Your task:
Print, exactly and without pictures, the lines from the one where "Screen dimensions: 600x494" appears down to the end of the entries.

Stored records:
*** Begin section ***

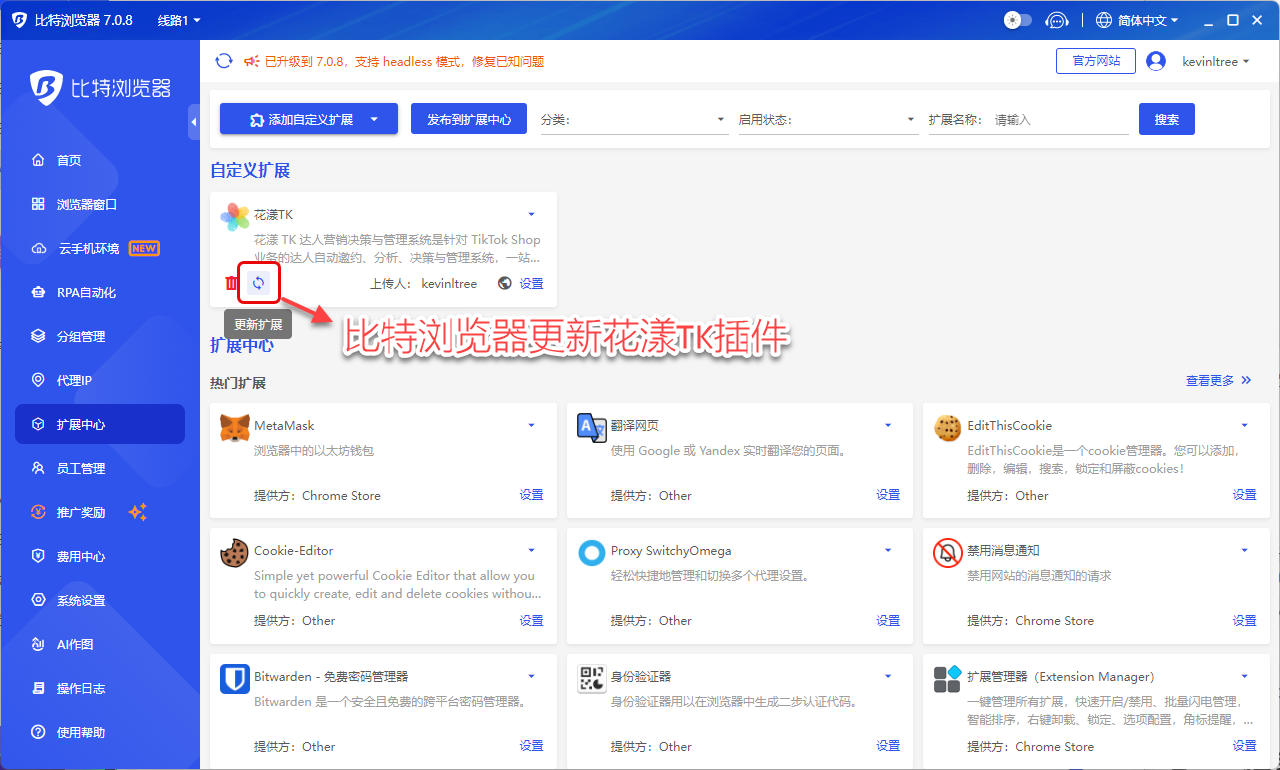Click the user avatar icon
Viewport: 1280px width, 770px height.
[1156, 61]
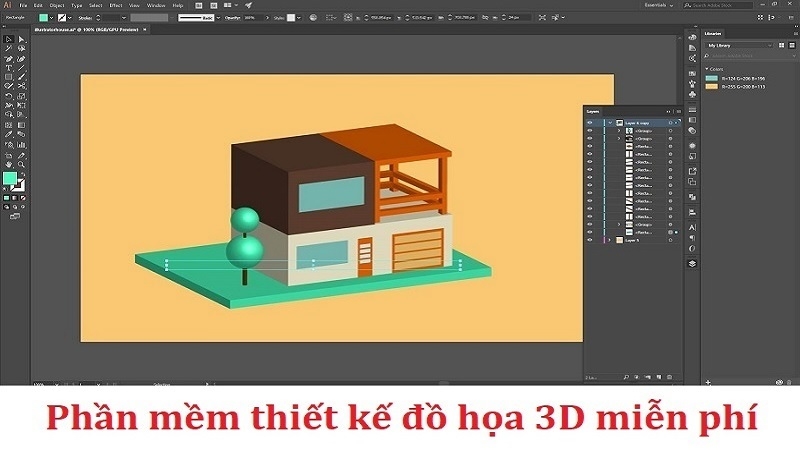Screen dimensions: 800x450
Task: Click the teal R=124 G=206 B=196 swatch
Action: [x=712, y=77]
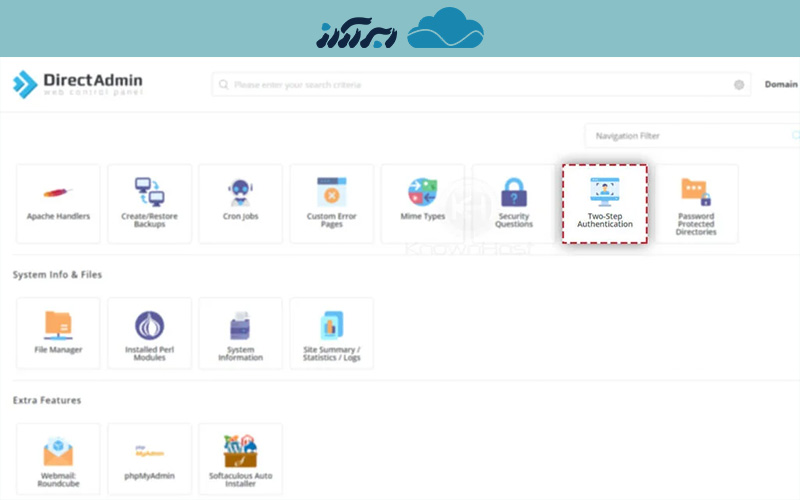
Task: Open the Mime Types icon
Action: 422,203
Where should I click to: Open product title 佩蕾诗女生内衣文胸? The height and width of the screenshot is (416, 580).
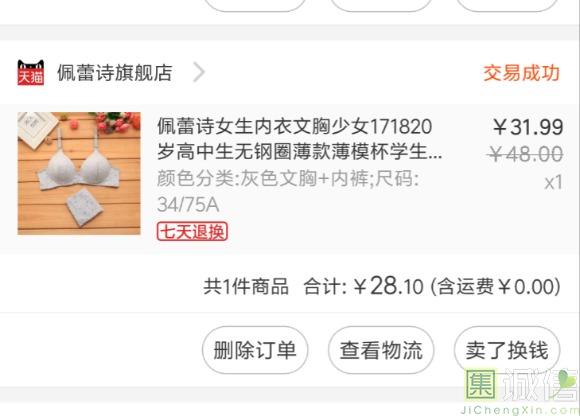(299, 139)
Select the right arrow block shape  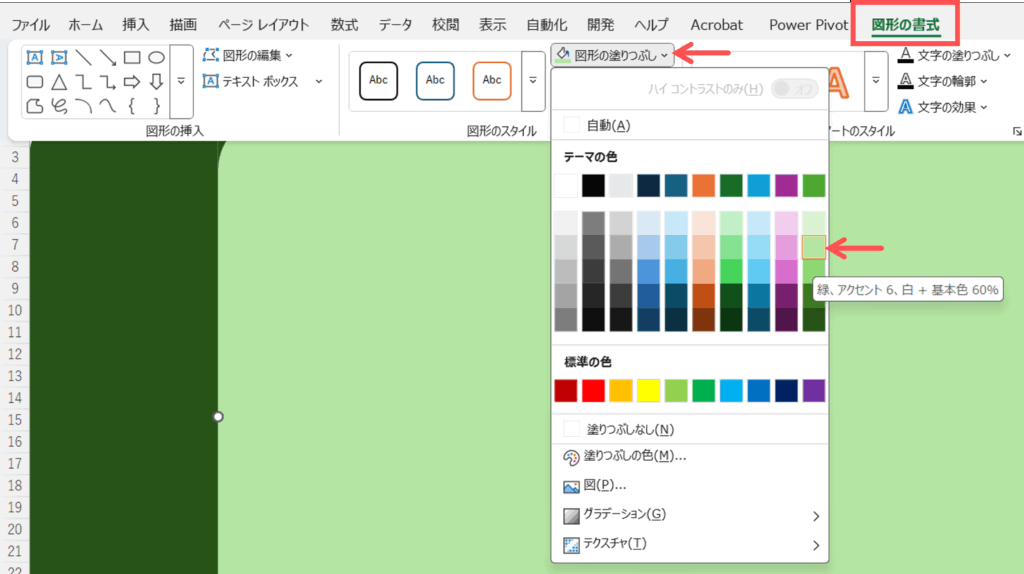(132, 82)
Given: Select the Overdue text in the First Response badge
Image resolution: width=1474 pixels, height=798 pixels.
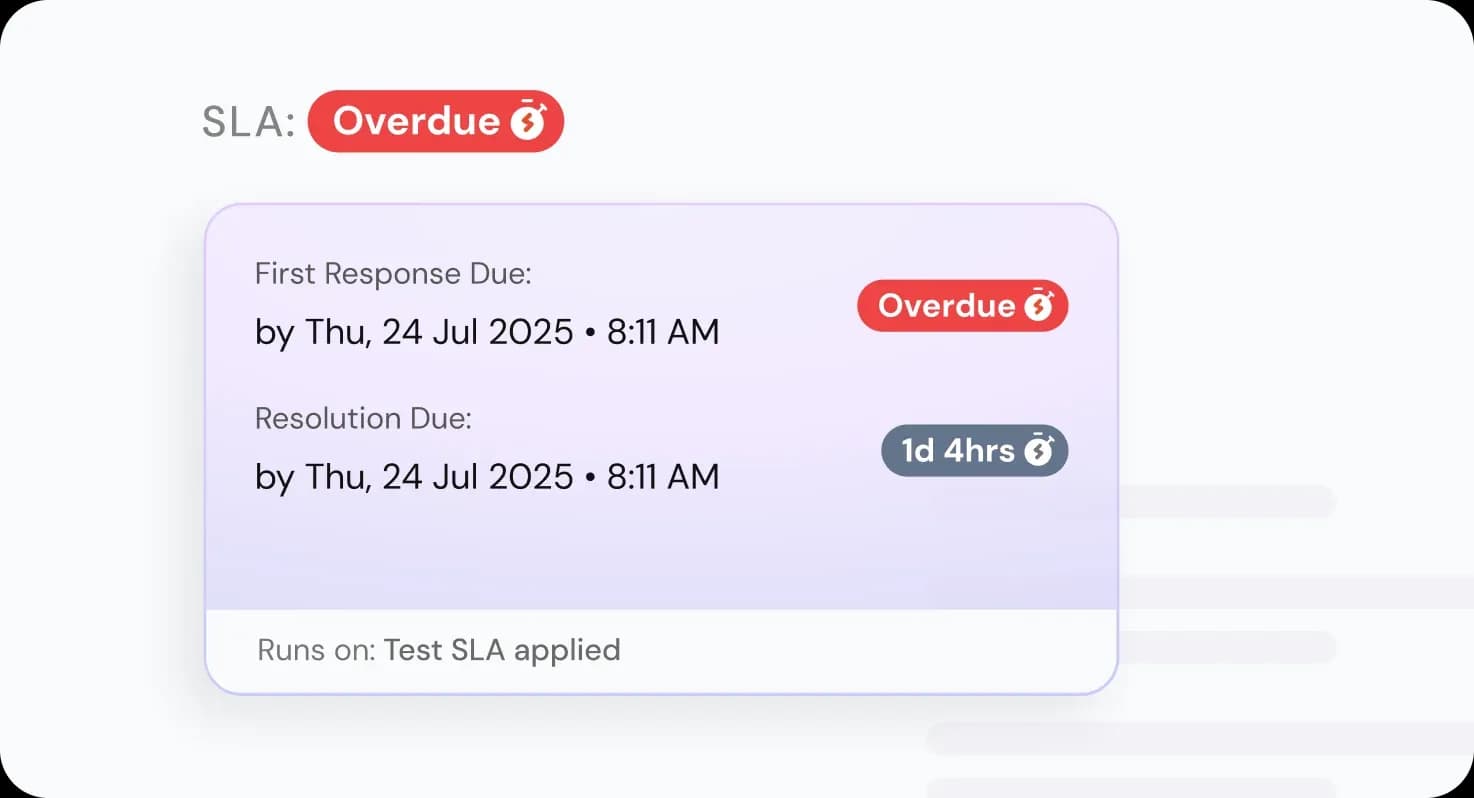Looking at the screenshot, I should click(946, 306).
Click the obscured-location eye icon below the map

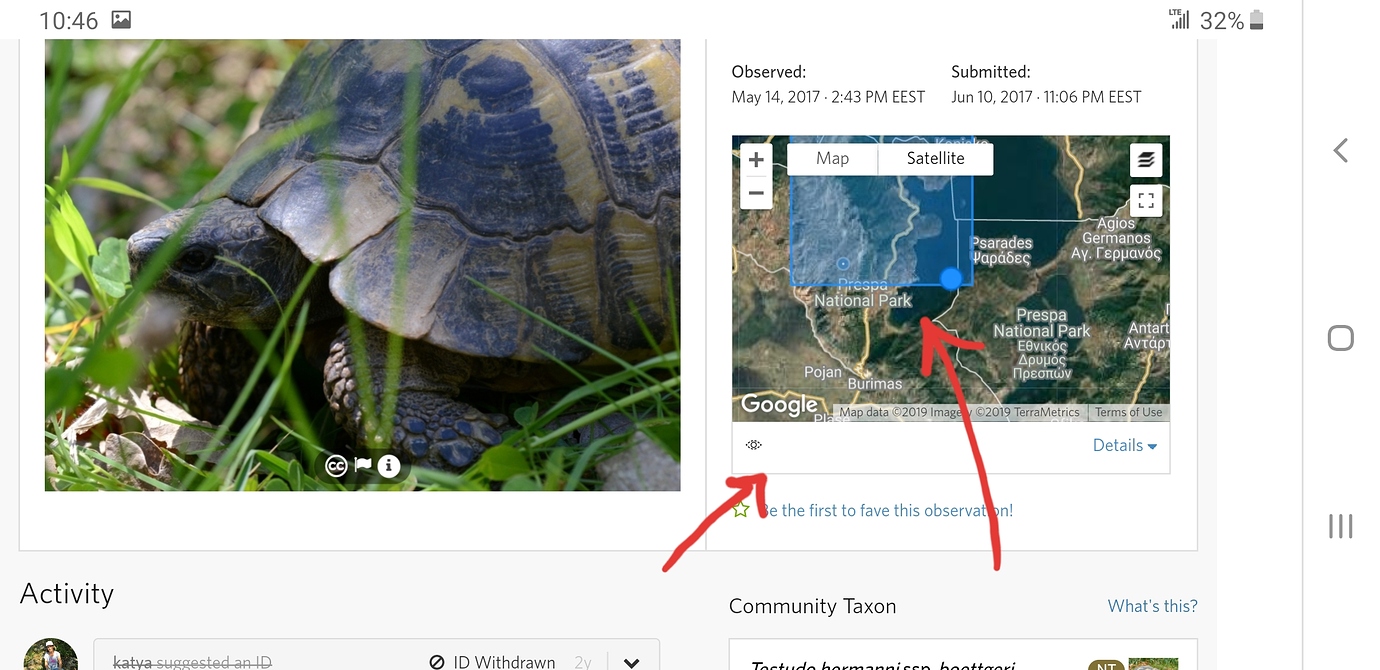(x=753, y=444)
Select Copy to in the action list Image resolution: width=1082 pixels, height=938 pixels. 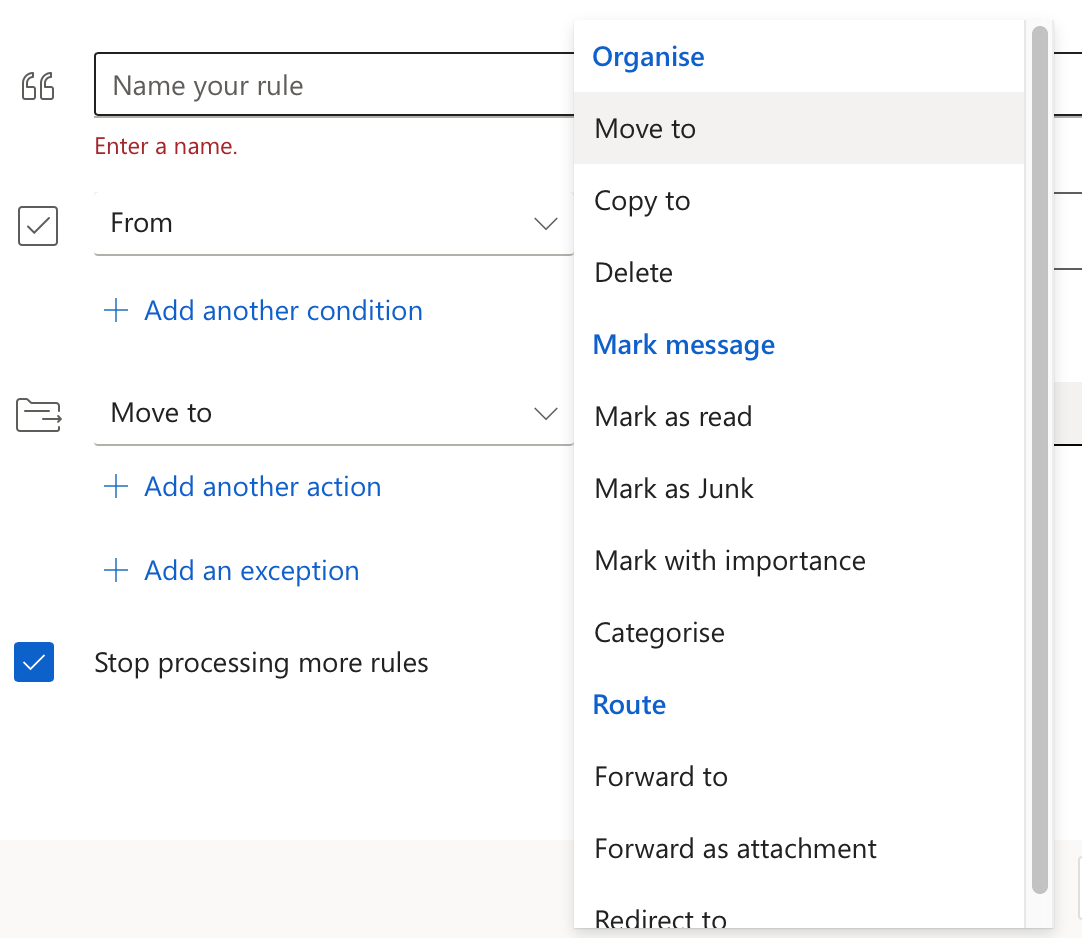(x=642, y=201)
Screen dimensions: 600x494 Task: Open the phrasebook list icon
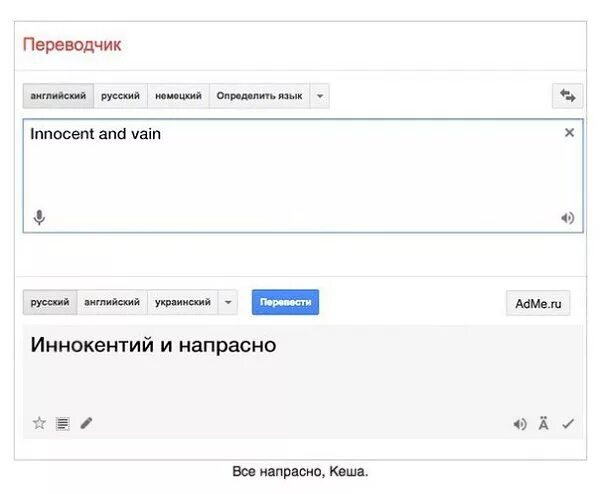[x=63, y=424]
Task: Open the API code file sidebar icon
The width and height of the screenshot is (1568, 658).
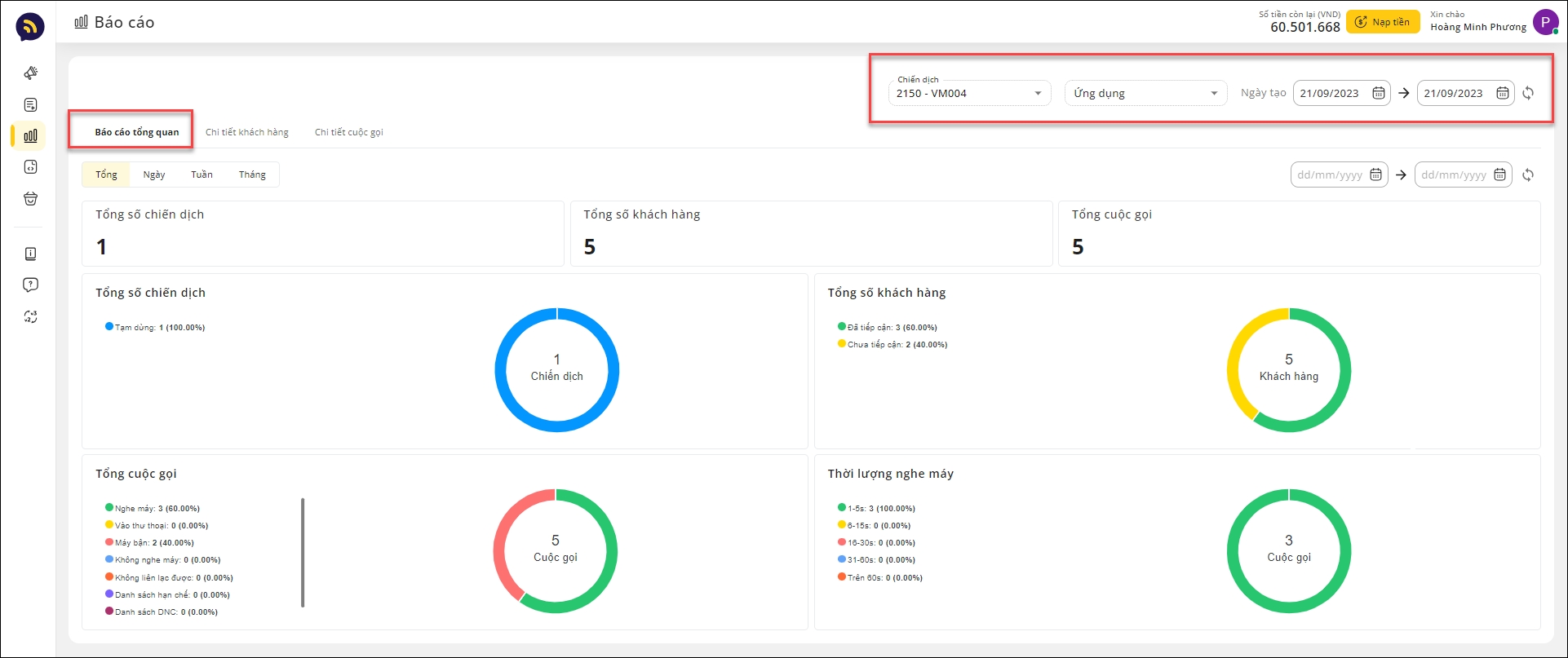Action: pos(30,167)
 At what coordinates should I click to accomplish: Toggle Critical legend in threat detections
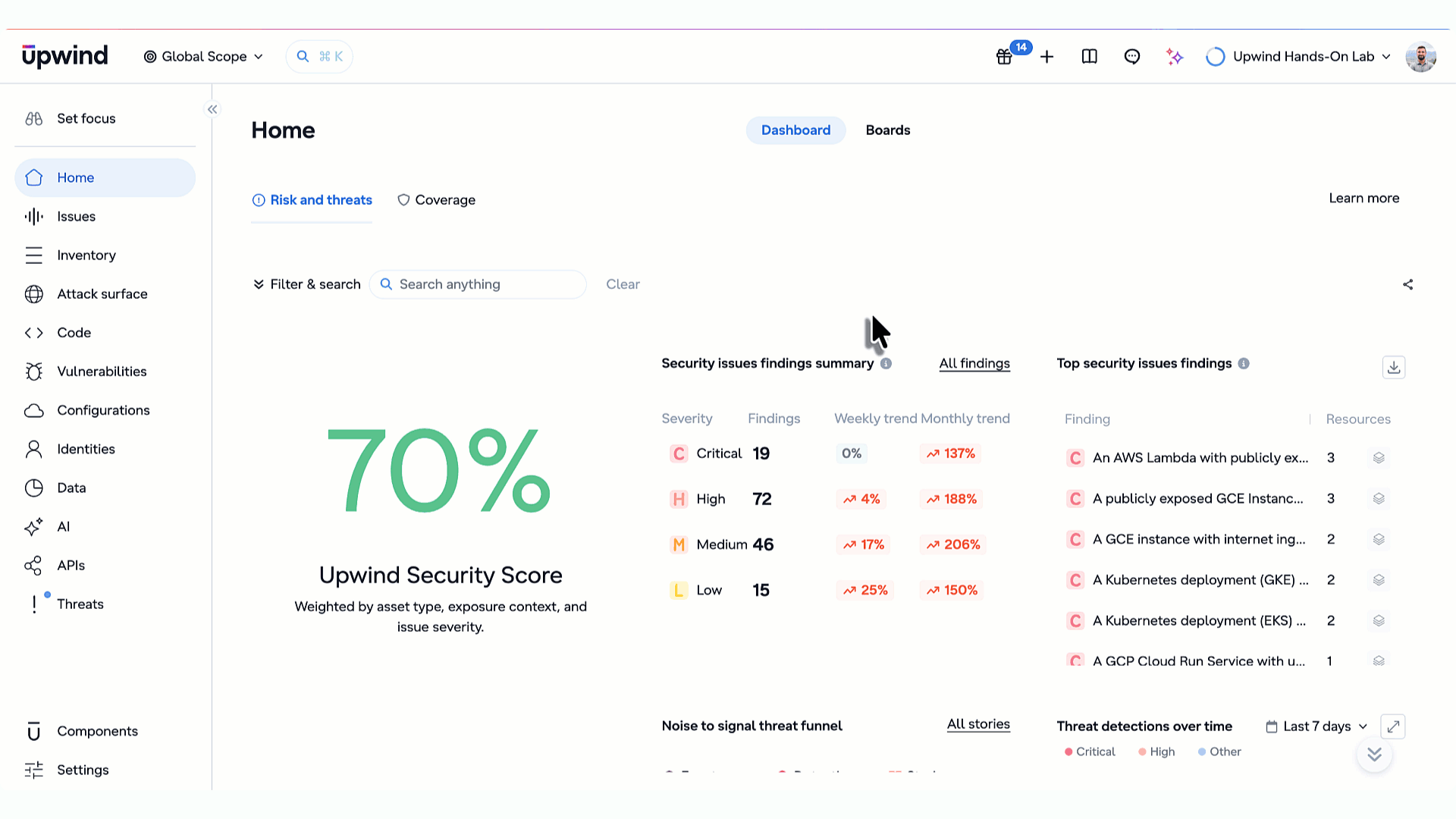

*** End section ***

Answer space:
Screen dimensions: 600x494 Task: Open the phrasebook list icon
[x=63, y=424]
Task: Open the API code file sidebar icon
The width and height of the screenshot is (1568, 658).
Action: pos(30,167)
 At what coordinates should I click to accomplish: Toggle Critical legend in threat detections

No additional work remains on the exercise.